DATASET CONTENT:
Segment Open
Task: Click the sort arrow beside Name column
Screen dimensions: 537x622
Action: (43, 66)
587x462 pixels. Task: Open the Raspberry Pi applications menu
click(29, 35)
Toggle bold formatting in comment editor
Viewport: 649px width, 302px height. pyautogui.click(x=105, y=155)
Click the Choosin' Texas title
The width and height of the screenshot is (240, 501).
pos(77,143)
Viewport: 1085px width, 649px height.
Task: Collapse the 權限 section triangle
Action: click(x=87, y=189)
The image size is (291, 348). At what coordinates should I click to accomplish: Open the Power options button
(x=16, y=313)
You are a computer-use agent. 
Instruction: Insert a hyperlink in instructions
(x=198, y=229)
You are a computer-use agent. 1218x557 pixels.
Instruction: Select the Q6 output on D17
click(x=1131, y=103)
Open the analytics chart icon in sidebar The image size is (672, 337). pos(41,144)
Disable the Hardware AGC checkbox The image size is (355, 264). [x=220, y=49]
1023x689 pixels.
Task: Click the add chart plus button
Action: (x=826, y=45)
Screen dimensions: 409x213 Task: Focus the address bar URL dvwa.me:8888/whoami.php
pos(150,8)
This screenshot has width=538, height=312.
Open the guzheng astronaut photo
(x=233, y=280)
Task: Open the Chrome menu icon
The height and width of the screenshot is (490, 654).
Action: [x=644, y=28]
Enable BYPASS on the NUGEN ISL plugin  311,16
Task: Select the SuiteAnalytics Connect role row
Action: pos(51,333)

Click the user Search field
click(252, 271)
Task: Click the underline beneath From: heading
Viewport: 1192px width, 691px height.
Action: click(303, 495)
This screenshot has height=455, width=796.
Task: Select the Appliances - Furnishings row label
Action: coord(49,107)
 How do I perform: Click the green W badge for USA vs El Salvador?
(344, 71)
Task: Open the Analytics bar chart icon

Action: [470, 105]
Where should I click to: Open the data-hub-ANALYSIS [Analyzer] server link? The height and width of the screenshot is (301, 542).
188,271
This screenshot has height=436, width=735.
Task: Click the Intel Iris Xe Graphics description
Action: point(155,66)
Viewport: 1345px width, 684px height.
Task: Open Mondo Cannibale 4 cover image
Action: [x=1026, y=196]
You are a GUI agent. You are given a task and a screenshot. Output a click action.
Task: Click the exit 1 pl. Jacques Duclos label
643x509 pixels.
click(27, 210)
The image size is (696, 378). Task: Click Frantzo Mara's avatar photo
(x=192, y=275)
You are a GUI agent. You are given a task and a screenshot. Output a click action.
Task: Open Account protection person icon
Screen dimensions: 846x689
Segment Closed
THE PROBLEM: Read the entries and select each line where the word "agent" is found.

ANSWER TO THE EXERCISE:
You are a computer-use agent. 
You are a computer-use agent. 1218x557 pixels.
You are a GUI agent. You are given a task and a screenshot. Output a click action.
You are a GUI agent. You are given a task and a screenshot. Output a click action.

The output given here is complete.